>> Start Data in this exercise
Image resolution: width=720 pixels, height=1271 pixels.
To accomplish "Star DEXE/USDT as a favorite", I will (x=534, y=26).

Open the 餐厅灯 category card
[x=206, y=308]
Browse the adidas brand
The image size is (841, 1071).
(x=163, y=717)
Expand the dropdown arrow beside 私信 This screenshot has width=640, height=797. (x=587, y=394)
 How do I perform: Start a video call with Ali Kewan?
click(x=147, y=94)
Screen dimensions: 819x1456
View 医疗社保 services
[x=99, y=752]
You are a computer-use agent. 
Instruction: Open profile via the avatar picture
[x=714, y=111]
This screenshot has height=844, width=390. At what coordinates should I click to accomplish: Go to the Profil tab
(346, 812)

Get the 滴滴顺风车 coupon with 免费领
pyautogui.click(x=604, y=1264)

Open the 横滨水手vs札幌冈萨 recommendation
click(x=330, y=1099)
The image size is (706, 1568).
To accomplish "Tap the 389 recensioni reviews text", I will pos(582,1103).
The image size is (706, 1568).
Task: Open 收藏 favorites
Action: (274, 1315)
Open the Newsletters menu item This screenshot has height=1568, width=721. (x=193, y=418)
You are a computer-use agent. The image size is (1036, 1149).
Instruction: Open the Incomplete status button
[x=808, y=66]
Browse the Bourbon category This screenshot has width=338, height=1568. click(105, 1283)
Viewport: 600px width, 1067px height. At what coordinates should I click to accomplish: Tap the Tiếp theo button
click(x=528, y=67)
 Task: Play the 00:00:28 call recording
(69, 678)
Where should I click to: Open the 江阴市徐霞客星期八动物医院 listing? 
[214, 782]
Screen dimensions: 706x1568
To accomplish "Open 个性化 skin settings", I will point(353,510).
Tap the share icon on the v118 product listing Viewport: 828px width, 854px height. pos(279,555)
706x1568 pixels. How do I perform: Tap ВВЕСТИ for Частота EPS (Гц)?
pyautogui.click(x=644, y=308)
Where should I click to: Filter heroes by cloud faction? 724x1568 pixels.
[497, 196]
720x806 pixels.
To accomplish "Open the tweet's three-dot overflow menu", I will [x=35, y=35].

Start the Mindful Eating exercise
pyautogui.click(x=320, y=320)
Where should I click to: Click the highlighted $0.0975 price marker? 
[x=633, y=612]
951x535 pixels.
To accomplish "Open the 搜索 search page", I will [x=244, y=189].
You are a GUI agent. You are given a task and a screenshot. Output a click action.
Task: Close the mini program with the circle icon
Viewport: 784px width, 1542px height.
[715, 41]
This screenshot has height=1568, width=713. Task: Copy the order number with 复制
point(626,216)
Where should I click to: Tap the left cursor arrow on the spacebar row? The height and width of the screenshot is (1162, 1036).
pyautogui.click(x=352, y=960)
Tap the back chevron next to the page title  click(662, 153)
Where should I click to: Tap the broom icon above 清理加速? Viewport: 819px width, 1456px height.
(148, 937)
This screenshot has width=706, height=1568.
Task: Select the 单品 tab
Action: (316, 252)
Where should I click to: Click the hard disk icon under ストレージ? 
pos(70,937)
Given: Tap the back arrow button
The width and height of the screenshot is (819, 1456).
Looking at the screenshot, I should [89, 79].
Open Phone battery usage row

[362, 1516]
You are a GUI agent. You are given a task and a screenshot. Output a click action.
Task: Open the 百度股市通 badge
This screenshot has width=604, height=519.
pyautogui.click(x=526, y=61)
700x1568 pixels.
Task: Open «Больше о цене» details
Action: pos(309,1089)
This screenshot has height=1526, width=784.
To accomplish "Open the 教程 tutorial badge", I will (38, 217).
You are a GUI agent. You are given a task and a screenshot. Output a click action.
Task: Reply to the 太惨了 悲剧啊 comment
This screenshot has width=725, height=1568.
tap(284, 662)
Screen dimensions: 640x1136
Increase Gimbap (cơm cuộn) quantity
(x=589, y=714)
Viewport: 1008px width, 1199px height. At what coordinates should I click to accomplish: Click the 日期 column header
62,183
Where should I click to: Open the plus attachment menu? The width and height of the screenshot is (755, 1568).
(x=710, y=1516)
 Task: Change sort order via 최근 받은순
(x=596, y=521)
>> End Data in this exercise
## Exercise description
Please render the stretch from the start of the records through the line that contains "pyautogui.click(x=604, y=1264)" as a Markdown table with the columns Row and Record line, leaving out blank lines.

## Written solution
| Row | Record line |
|---|---|
| 1 | Image resolution: width=720 pixels, height=1271 pixels. |
| 2 | To accomplish "Star DEXE/USDT as a favorite", I will (x=534, y=26). |
| 3 | Open the 餐厅灯 category card |
| 4 | [x=206, y=308] |
| 5 | Browse the adidas brand |
| 6 | The image size is (841, 1071). |
| 7 | (x=163, y=717) |
| 8 | Expand the dropdown arrow beside 私信 This screenshot has width=640, height=797. (x=587, y=394) |
| 9 |  How do I perform: Start a video call with Ali Kewan? |
| 10 | click(x=147, y=94) |
| 11 | Screen dimensions: 819x1456 |
| 12 | View 医疗社保 services |
| 13 | [x=99, y=752] |
| 14 | You are a computer-use agent.  |
| 15 | Instruction: Open profile via the avatar picture |
| 16 | [x=714, y=111] |
| 17 | This screenshot has height=844, width=390. At what coordinates should I click to accomplish: Go to the Profil tab |
| 18 | (346, 812) |
| 19 | Get the 滴滴顺风车 coupon with 免费领 |
| 20 | pyautogui.click(x=604, y=1264) |